Check Yourself Before You Wreck Yourself - Avocado's 5 Early Stages of Architecture Evolution

In Don’t panic! Here’s how to quickly scale your mobile apps Mike Maelzer paints a wonderful picture of how Avocado, a mobile app for connecting couples, evolved to handle 30x traffic within a few weeks. If you are just getting started then this is a great example to learn from.

What I liked: it's well written, packing a lot of useful information in a little space; it's failure driven, showing the process of incremental change driven by purposeful testing and production experience; it shows awareness of what's important, in their case, user signup; a replica setup was used for testing, a nice cloud benefit.

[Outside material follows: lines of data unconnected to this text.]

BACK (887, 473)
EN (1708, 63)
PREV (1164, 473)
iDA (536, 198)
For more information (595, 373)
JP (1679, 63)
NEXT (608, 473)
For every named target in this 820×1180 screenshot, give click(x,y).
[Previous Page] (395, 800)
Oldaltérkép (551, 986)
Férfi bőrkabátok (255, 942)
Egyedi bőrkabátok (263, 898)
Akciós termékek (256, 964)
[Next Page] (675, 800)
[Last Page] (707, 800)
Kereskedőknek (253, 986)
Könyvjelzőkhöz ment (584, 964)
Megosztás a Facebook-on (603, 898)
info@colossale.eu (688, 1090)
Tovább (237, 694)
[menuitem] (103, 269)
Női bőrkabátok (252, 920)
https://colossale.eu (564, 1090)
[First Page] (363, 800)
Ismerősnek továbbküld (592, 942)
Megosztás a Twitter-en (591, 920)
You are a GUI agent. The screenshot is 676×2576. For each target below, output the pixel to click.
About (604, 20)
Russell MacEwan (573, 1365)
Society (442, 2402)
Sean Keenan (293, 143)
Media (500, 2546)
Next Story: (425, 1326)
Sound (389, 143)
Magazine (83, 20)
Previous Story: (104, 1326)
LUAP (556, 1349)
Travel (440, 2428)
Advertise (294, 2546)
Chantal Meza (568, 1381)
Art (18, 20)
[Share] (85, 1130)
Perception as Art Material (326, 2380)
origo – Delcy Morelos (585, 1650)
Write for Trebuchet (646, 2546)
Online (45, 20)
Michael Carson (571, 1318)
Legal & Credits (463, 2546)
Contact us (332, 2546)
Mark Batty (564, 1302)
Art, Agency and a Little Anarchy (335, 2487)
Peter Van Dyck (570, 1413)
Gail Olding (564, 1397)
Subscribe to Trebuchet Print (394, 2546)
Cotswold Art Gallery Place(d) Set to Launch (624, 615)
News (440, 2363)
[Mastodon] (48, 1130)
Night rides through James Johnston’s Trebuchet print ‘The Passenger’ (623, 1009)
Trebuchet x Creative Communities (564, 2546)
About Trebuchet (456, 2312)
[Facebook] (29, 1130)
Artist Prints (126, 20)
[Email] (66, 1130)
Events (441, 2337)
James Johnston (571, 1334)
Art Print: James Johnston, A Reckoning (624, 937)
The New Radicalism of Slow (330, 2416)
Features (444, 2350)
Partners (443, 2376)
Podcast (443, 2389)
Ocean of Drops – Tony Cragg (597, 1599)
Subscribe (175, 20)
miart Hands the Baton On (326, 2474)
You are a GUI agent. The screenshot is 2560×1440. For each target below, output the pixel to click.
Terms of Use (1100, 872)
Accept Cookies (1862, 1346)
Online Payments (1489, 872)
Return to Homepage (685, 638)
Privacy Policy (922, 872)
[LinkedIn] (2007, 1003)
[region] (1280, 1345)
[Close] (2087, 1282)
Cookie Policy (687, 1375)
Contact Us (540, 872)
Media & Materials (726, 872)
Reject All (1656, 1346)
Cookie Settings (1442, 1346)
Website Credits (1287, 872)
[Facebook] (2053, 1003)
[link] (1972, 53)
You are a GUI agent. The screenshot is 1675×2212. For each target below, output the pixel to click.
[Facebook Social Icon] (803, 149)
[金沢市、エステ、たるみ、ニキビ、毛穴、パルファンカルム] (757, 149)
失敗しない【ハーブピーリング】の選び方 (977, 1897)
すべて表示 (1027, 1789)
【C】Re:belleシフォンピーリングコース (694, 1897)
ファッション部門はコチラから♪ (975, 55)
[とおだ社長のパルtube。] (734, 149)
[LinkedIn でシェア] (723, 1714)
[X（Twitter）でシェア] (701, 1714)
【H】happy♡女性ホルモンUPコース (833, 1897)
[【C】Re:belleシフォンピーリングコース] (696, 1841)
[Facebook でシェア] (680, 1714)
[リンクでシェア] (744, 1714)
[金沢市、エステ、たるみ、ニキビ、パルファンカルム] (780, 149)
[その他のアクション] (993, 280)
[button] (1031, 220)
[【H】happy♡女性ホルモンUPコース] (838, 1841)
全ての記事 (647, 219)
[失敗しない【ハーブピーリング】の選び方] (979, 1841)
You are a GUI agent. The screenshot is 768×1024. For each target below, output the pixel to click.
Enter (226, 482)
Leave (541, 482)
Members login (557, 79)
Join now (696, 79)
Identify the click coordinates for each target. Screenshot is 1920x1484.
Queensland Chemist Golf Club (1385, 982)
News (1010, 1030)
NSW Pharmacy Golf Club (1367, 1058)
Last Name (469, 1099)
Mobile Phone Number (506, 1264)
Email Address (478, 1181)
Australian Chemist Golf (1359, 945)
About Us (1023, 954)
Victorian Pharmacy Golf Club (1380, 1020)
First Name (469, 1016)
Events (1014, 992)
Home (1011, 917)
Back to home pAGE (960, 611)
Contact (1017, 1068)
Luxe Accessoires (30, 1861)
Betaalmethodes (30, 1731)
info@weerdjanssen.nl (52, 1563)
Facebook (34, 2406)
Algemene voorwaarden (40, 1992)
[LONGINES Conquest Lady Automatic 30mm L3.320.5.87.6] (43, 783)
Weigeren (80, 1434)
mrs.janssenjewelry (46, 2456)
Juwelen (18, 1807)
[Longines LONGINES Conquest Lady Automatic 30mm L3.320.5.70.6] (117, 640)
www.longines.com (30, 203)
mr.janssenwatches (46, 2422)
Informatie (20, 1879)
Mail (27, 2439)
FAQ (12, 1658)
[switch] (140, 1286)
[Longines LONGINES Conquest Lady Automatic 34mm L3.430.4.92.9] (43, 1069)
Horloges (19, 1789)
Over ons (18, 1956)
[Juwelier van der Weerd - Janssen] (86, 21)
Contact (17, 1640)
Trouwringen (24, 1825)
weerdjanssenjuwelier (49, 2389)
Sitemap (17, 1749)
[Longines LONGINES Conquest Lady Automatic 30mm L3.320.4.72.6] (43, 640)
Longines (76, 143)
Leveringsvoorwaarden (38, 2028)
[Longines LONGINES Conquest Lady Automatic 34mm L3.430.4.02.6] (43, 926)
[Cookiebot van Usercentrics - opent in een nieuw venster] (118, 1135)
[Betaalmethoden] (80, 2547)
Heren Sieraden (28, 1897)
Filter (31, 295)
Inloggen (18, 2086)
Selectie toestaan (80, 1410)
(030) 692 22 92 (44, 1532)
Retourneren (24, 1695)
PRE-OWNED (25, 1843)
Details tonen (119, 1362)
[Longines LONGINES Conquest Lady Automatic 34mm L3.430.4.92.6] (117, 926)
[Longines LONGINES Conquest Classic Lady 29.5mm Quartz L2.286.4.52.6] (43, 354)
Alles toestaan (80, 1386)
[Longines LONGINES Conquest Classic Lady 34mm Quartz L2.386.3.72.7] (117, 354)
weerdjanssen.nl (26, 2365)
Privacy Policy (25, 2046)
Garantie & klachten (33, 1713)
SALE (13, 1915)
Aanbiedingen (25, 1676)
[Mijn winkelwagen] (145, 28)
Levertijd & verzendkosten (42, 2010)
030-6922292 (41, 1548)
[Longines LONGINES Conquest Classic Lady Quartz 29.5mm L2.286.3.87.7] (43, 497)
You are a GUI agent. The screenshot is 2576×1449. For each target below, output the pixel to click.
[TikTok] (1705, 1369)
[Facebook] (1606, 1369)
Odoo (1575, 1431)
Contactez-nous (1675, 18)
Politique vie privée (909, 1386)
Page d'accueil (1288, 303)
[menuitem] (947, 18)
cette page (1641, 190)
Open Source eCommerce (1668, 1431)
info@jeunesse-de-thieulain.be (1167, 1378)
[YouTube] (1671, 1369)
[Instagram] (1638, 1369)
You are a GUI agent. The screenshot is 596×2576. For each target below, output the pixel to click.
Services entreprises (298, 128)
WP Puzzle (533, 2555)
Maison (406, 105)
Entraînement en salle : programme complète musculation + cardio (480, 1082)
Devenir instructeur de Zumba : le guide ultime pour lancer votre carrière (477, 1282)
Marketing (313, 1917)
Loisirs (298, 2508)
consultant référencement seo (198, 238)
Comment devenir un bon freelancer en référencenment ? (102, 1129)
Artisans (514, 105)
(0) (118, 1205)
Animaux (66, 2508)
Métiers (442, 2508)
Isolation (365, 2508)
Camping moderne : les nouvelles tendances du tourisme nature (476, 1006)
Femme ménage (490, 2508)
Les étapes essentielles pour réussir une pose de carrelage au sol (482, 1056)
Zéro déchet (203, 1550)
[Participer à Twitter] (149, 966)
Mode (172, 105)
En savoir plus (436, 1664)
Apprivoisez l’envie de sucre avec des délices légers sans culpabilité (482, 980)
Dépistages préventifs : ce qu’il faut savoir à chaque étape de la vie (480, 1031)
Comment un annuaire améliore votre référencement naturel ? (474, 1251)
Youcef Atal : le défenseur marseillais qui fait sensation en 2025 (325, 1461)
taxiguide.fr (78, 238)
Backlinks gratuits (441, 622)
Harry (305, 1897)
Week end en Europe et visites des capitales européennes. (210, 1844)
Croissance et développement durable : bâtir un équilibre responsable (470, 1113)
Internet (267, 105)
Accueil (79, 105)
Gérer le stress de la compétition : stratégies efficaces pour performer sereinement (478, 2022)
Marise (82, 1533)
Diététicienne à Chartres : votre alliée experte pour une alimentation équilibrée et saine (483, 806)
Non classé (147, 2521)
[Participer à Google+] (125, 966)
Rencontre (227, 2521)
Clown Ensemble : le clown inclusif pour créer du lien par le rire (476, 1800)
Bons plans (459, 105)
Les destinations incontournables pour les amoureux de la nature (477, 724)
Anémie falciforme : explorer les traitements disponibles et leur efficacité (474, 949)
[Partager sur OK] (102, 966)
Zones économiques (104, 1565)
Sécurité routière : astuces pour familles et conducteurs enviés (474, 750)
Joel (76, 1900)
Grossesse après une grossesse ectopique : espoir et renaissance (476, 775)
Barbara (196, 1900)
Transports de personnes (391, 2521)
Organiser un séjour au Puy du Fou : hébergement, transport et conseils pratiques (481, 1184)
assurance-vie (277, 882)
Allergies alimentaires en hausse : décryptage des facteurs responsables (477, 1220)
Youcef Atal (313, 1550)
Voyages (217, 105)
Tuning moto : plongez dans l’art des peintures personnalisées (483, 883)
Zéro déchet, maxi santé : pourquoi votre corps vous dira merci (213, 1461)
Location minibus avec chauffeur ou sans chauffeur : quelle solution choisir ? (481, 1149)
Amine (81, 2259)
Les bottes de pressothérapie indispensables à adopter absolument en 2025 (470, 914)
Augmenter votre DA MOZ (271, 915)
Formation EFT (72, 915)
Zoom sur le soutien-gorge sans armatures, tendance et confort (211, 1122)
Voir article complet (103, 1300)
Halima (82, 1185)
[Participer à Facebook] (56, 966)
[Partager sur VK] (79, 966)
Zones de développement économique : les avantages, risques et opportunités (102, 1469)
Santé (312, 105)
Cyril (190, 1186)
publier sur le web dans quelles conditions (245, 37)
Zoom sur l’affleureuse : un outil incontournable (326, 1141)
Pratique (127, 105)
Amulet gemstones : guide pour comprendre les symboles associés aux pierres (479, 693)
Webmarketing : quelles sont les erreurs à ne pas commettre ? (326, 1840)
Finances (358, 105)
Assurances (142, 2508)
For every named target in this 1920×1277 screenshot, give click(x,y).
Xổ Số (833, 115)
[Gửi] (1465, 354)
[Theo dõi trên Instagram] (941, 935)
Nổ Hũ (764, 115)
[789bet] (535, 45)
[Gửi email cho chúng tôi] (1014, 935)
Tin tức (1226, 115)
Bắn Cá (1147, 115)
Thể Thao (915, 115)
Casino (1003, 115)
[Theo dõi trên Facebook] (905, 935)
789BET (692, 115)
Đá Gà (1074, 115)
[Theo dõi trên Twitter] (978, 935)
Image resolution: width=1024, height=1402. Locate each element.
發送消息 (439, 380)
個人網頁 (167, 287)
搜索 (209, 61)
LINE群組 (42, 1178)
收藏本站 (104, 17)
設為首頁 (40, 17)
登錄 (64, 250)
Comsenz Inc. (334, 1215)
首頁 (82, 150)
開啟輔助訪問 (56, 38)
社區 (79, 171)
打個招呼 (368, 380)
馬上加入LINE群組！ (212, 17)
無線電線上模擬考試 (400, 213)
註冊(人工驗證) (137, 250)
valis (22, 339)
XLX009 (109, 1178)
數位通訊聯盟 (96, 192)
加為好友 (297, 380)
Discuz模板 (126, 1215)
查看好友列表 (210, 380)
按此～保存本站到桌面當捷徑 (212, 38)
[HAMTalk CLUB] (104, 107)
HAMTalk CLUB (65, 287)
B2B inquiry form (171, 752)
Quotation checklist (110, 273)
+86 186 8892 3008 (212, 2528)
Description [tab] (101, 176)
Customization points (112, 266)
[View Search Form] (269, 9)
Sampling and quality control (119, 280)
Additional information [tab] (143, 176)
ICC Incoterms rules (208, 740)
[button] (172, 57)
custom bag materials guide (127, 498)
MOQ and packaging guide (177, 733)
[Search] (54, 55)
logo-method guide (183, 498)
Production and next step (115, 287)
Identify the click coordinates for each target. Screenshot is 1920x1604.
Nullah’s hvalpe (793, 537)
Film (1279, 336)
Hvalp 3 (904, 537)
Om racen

Their Biggest lesson learned is a good one:

It would have been great to start the scaling process much earlier. Due to time pressure we had to make compromises –like dropping four of our media resizer boxes. While throwing more hardware at some scaling problems does work, it’s less than ideal.

Here's my gloss on the article:

Evolution One - Make it Work

When just starting you just want to get stuff done, pretty much regardless of how it's done. How do you decide what needs fixing? What Avacodo did was purposefully test their software, look for weaknesses, fix them, iterate. A very sensible incremental process. You may think hey, why not jump to the end result, but that never really works out. There is a lot of truth to all that Agile/Lean thinking. Every large system evolves from a smaller system.

  • The first question: do you really need to scale? Why go through all this effort? Avocado was having a promotion that they expected to drive a lot more traffic and they couldn't afford to have those potential new users have a bad experience. So dealing with large traffic spikes was a must. 
  • They started with a typical have a server for every function kind of setup: 1 frontend server (stored: API, web presence, socket.io, HAProxy, stunnel/SSL encryption); 1 Redis server; 1 MySQL server; 1 batch server (running miscellaneous daemons).  
  • A replica test setup was used to run common scenarios like account creation.
  • Using smaller EC2 instances in the test environment saved money and flushed out resource related errors.
  • Test scripts built with jmeter simulated tens of thousands of user signups per minute.
  • Testing was directed at finding weak spots using different scenarios, like adding a second server and using all the CPU on a server. 
  • Performance crapped out with thousands of simultaneous registrations:
    • CPU spikes caused by creating new Python processes to send email verifications and to resize profile pictures. 
    • All this happened on one box. 
    • Some MySQL queries were taking a long time.
    • SSL was a major CPU load

Evolution Two - Test Driven Changes

Driven by test findings they:

  • Added some database indexes to speed up access. Shouldn't you already know which indexes to add when you create the tables? Isn't it obvious? Sometimes yes and sometimes no. Letting your database tell you what is slow works too, especially early in the game.
  • Rewrote email verification to use node.js' async capabilities instead of forking a separate Python process each time. Throughput increased 3x-5x. Why did they use the Python approach in the first place?  It seems obviously wasteful. Maybe they had the code already? Maybe they knew how to do it in Python? And it might not have mattered on a larger machine. But this is a sensible incremental change. Do what works and fix it when it doesn't. Though they still have a huge failure hole here. If a process dies a user registration state machine will stall.
  • SSL was moved to its own server. Again, fairly obvious that this could be a problem, and a larger machine could make it a non problem, but it's certainly easier to start on one box.
  • For the promotion four new instances were allocated for image resizing. After the promotion these were removed. A good strategy for handling expected traffic spikes.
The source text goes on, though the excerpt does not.